We’ll use Chaos Engineering to test how our demo app handles the following failure scenarios:

High CPU
Dependency outage
Service container failure

When we inject these failures into the demo app, we'll be able to see if the system maintains its functionality or if its services degrade under stress.

Infrastructure and demo environment

We'll use this open-source microservices application as our demo environment. The demo app has eCommerce functionality. We'll refer to it as the Sock Shop going forward.

Getting set up

Set up eksctl and EKS cluster

Follow instructions here to configure AWS CLI, kubectl and eksctl.

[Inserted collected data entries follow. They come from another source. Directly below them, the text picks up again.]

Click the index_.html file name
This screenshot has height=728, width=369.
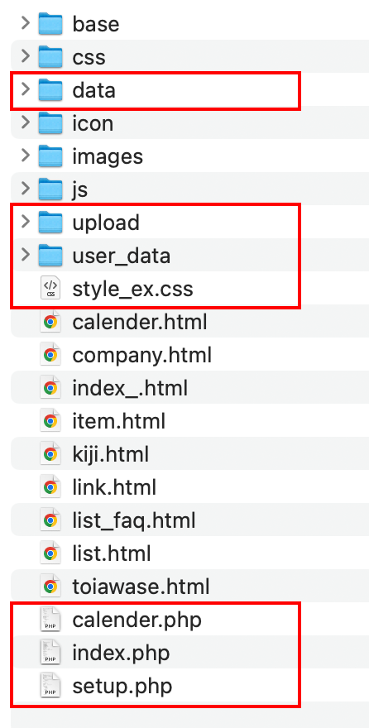[130, 388]
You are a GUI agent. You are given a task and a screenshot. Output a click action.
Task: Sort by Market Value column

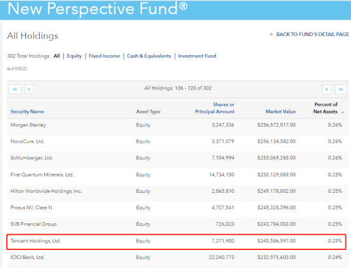coord(281,112)
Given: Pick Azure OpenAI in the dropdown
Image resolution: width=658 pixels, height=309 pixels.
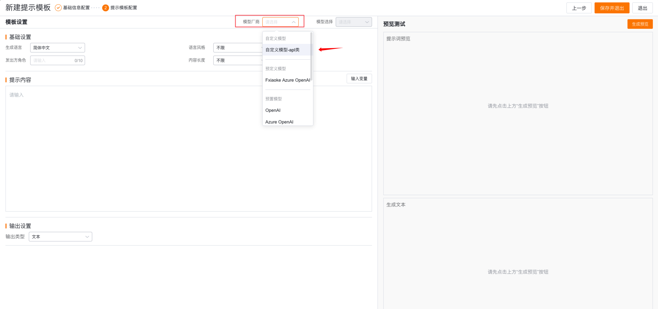Looking at the screenshot, I should [279, 122].
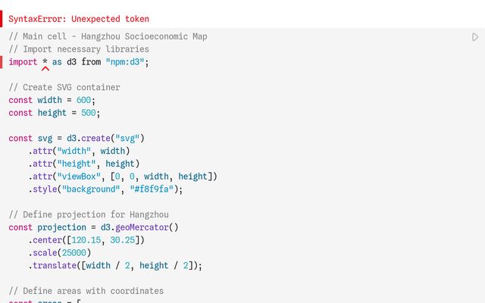The height and width of the screenshot is (303, 485).
Task: Click the Main cell Hangzhou Socioeconomic Map comment
Action: [x=108, y=36]
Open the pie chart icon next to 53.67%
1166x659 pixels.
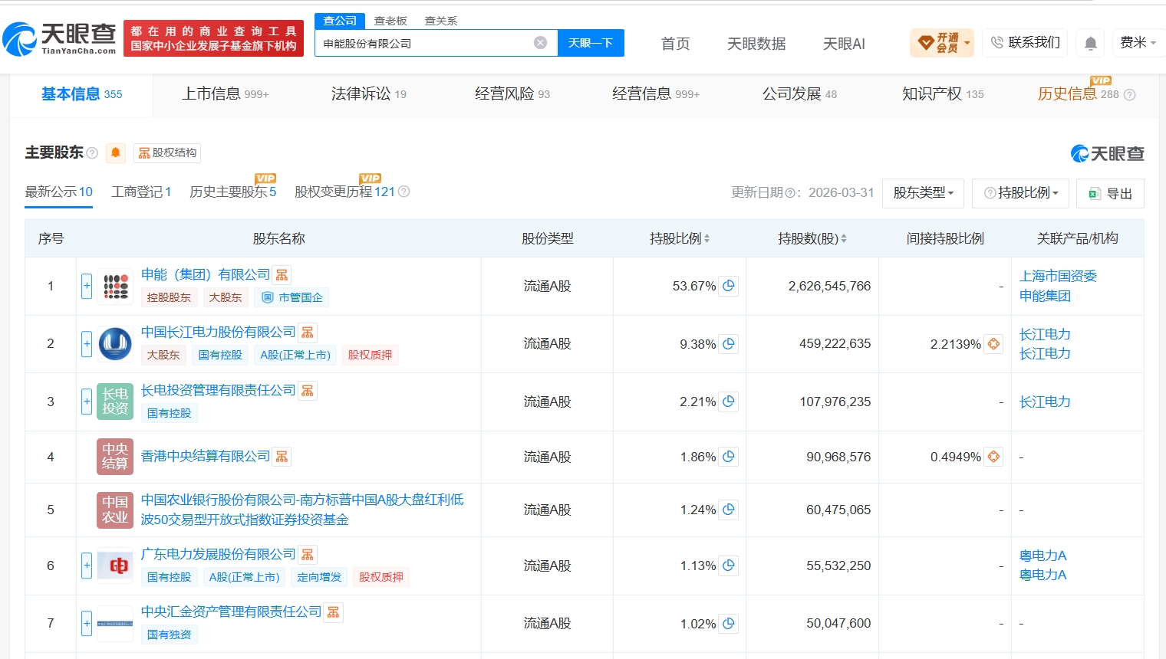(729, 286)
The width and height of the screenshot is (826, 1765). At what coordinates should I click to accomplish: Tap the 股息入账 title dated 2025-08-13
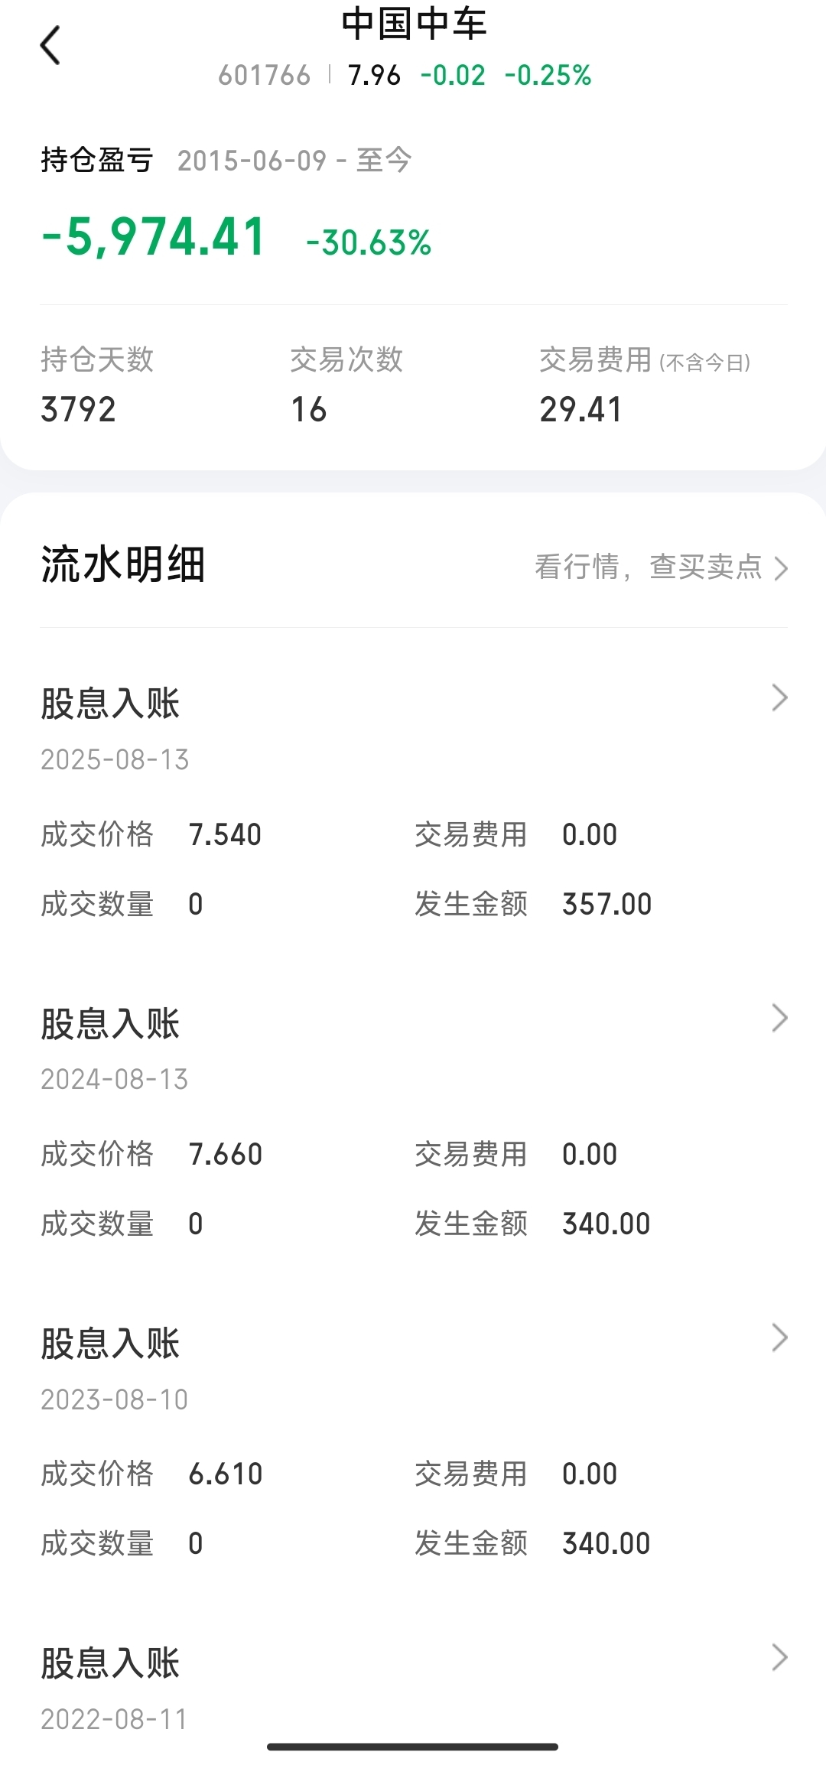(x=110, y=704)
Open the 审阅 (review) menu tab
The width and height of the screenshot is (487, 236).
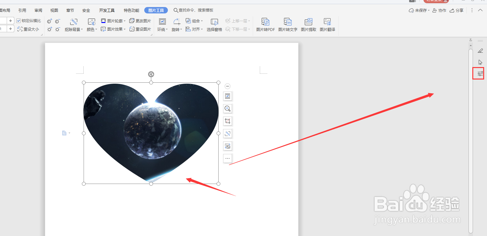click(38, 10)

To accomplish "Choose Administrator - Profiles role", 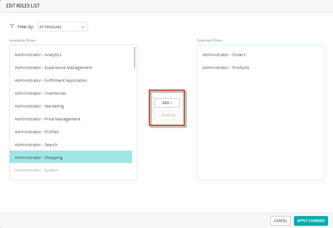I will [x=37, y=132].
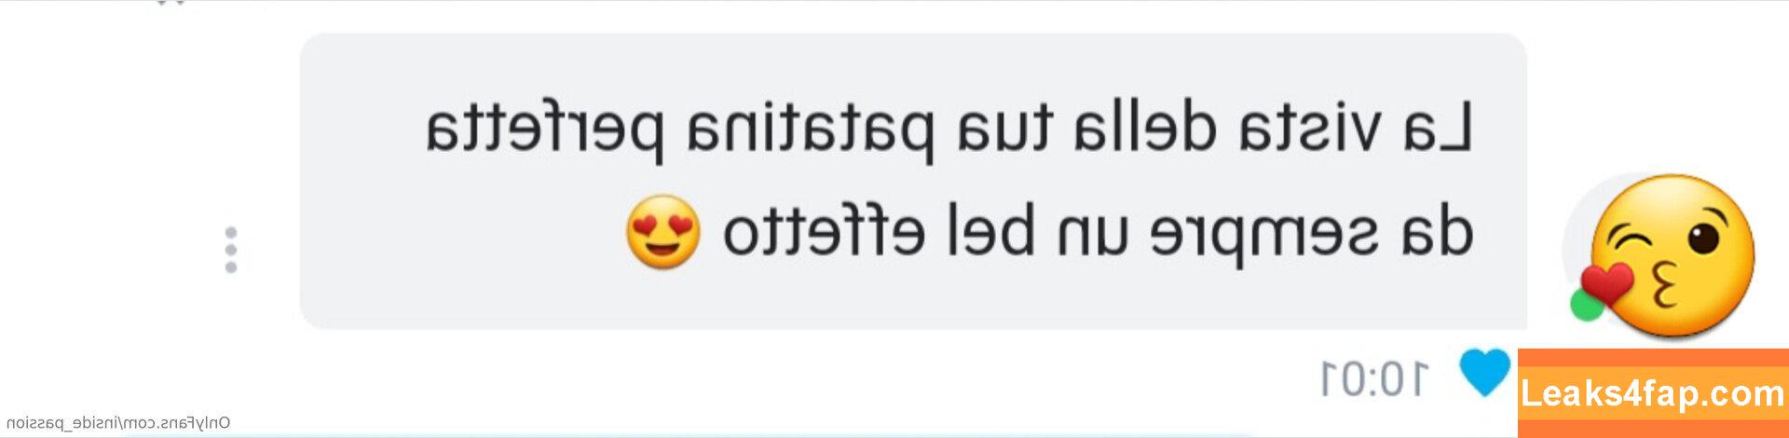This screenshot has width=1789, height=438.
Task: Click the "Leaks4fap" text in the banner
Action: [x=1596, y=393]
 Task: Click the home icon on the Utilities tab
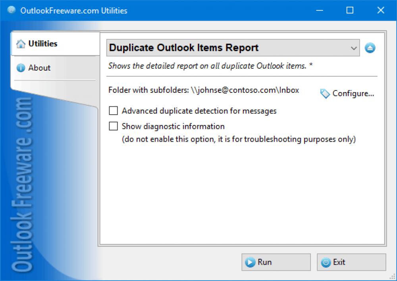tap(21, 44)

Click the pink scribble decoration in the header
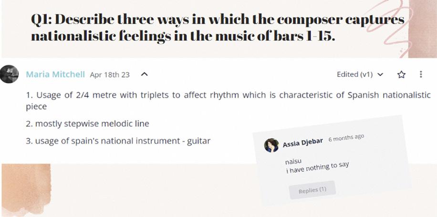[x=411, y=29]
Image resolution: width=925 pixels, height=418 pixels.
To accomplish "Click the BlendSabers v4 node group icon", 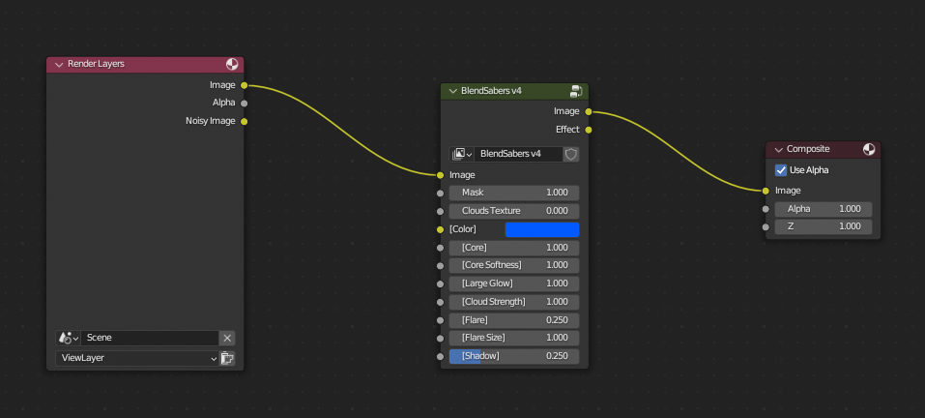I will (x=576, y=91).
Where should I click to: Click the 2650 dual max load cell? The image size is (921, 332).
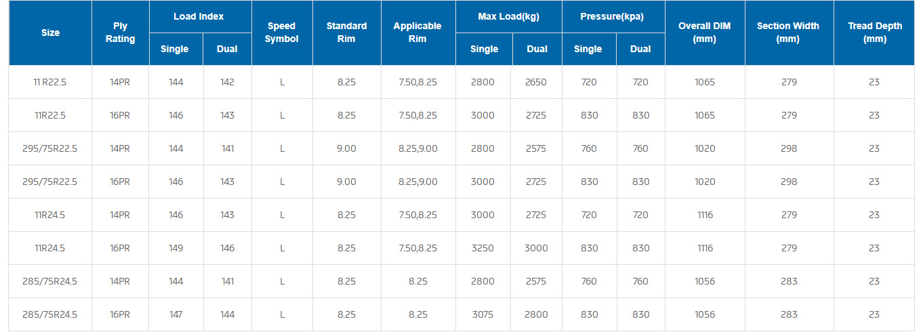click(x=536, y=82)
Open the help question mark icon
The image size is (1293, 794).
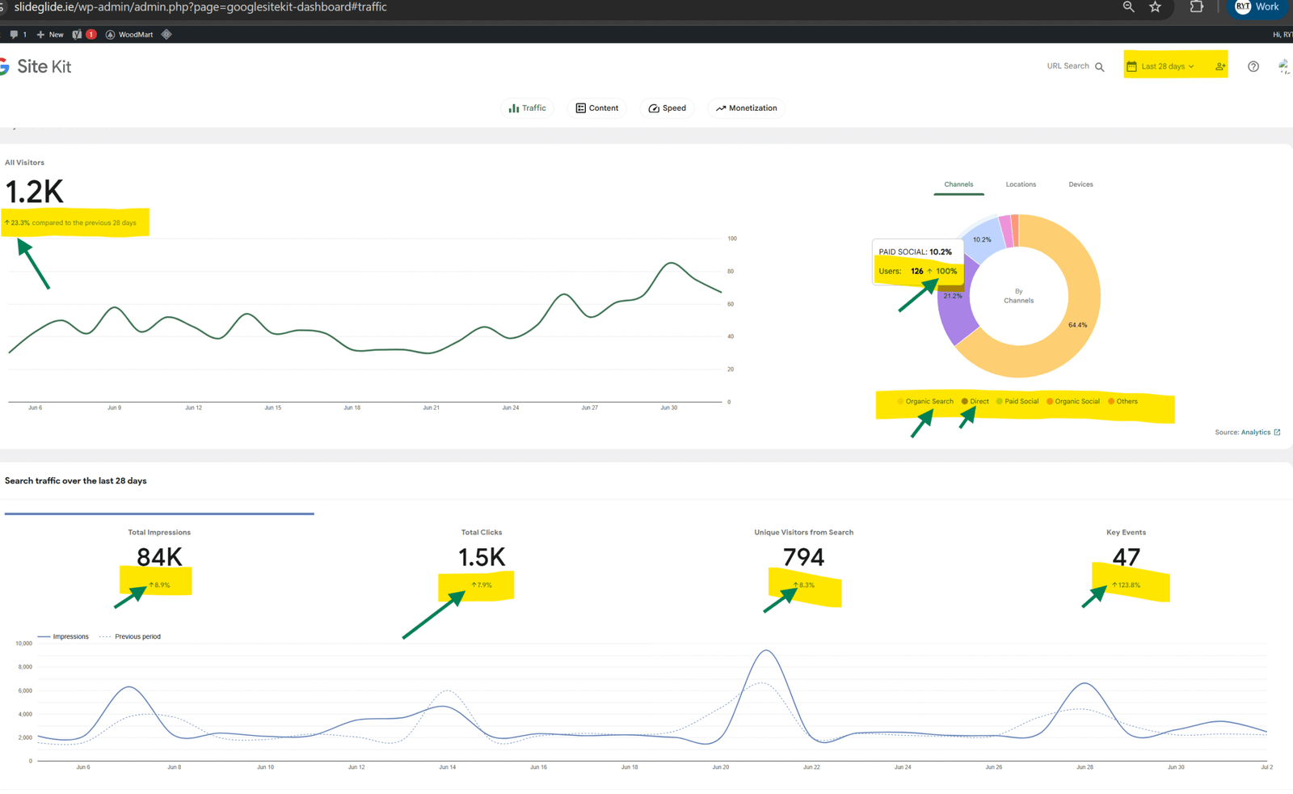pos(1253,66)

In your respective region, launch an EKS cluster. For example:

bash

1eksctl create cluster --name sockshop-eks-cluster --version 1.15 --region us-west-2 --nodegroup-name standard-workers --node-type t3.medium --nodes 3 --nodes-min 1 --nodes-max 4

Note: It’s important to use --version 1.15 as version 1.16 breaks sock shop’s YAML due to incompatibilities.

Deploy Sock Shop

Using kubectl, deploy Sock Shop.

Clone the repo below and and go into the deploy/kubernetes folder.

bash

1git clone https://github.com/microservices-demo/microservices-demo

bash
```
1kubectl create namespace sock-shop
```
bash
```
1kubectl apply -f complete-demo.yaml
```

Access Gremlin

If you haven't already, request a free trial of Gremlin.
Activate your account using the link sent to your email.
- This will open a browser tab to https://app.gremlin.com.

Retrieve your Team ID and Secret Key

To install the Gremlin Kubernetes agent, you will need your Gremlin Team ID and Secret Key. If you already know what those are, you can skip ahead to installing the agent. If you don’t know what your Team ID and Secret Key are, you can get them from the Gremlin web app.

Visit the Teams page in Gremlin, and then click on your team’s name in the list.
On the Teams screen click on Configuration. Make a note of your Team ID.
If you don’t know your Secret Key, you will need to reset it. Click the Reset button. You’ll get a popup reminding you that any running agents using the current Secret Key will need to be configured with the new key. Hit Continue. Next you’ll see a popup screen that will show you the new Secret Key. Make a note of it.

Create a Kubernetes secret from Gremlin certificates

(Skip this step if you are using secret-based authentication)

Download the Gremlin certificates (you need at least team manager access)
Unzip certificates.zip
Rename the files in the certificates folder. Team Name.pub_cert.pem becomes gremlin.cert. Team Name.priv_key.pem becomes gremlin.key.
Create a gremlin namespace: kubectl create namespace gremlin

Create a kubernetes secret by running the following:

bash

1kubectl -n gremlin create secret generic gremlin-team-cert --from-file=/path/to/gremlin.cert --from-file=/path/to/gremlin.key

kubectl

Download and apply the Gremlin configuration manifest

Download the Gremlin configuration manifest by running the following:
bash
```
1wget https://k8s.gremlin.com/resources/gremlin-conf.yaml
```
Open the file and update the following:
Replace the following line with your team ID: "YOUR TEAM ID GOES HERE"
Replace the following line with your team secret: "YOUR TEAM SECRET GOES HERE"
(If you are using certificate-based authentication, remove this line.)
Replace the following line with a string that you will use to identify your cluster: "YOUR UNIQUE CLUSTER NAME GOES HERE"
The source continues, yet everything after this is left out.